**YOUR GOAL:** The entries need to be copied exactly.

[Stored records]

_ _ _ _

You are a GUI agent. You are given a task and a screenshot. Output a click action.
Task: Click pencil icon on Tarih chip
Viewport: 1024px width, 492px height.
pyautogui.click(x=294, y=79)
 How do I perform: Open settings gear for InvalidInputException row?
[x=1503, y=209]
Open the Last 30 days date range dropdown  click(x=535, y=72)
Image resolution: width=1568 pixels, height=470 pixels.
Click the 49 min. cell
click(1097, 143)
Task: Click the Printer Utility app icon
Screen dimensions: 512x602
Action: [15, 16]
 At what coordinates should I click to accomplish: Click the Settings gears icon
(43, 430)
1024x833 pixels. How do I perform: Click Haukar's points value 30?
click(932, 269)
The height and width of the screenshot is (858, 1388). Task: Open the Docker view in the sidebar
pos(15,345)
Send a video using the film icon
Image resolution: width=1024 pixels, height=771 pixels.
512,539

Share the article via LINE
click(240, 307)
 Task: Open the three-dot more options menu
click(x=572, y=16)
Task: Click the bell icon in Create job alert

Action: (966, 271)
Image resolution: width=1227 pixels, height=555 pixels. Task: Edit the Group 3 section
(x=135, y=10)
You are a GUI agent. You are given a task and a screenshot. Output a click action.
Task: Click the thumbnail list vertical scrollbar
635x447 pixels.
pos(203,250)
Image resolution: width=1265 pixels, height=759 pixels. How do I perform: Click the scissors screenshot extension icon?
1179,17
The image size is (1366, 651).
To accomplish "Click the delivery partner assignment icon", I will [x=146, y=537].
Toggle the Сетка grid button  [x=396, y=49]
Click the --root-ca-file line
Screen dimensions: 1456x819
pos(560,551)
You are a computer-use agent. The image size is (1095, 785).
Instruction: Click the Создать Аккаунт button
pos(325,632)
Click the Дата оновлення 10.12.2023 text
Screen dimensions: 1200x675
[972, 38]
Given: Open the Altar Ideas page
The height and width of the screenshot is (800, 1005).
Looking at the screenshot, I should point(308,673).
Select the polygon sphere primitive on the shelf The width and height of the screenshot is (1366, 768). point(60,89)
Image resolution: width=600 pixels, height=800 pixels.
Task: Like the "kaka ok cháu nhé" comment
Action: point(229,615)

_ _ _ _

**RESPONSE AREA:**
You are a GUI agent. You are given a task and a screenshot. Output a click action.
Task: Click pencil icon on Tarih chip
Viewport: 1024px width, 492px height.
pyautogui.click(x=294, y=79)
 How do I perform: Open settings gear for InvalidInputException row?
[x=1503, y=209]
Open the Last 30 days date range dropdown  click(x=535, y=72)
Image resolution: width=1568 pixels, height=470 pixels.
Click the 49 min. cell
click(1097, 143)
Task: Click the Printer Utility app icon
Screen dimensions: 512x602
Action: [15, 16]
 At what coordinates should I click to accomplish: Click the Settings gears icon
(43, 430)
1024x833 pixels. How do I perform: Click Haukar's points value 30?
click(932, 269)
The height and width of the screenshot is (858, 1388). Task: Open the Docker view in the sidebar
pos(15,345)
Send a video using the film icon
Image resolution: width=1024 pixels, height=771 pixels.
512,539

Share the article via LINE
click(240, 307)
 Task: Open the three-dot more options menu
click(x=572, y=16)
Task: Click the bell icon in Create job alert

Action: (966, 271)
Image resolution: width=1227 pixels, height=555 pixels. Task: Edit the Group 3 section
(x=135, y=10)
You are a GUI agent. You are given a task and a screenshot. Output a click action.
Task: Click the thumbnail list vertical scrollbar
635x447 pixels.
pos(203,250)
Image resolution: width=1265 pixels, height=759 pixels. How do I perform: Click the scissors screenshot extension icon?
1179,17
The image size is (1366, 651).
To accomplish "Click the delivery partner assignment icon", I will [x=146, y=537].
Toggle the Сетка grid button  [x=396, y=49]
Click the --root-ca-file line
Screen dimensions: 1456x819
pos(560,551)
You are a computer-use agent. The image size is (1095, 785).
Instruction: Click the Создать Аккаунт button
pos(325,632)
Click the Дата оновлення 10.12.2023 text
Screen dimensions: 1200x675
[972, 38]
Given: Open the Altar Ideas page
The height and width of the screenshot is (800, 1005).
Looking at the screenshot, I should point(308,673).
Select the polygon sphere primitive on the shelf The width and height of the screenshot is (1366, 768). point(60,89)
Image resolution: width=600 pixels, height=800 pixels.
Task: Like the "kaka ok cháu nhé" comment
Action: point(229,615)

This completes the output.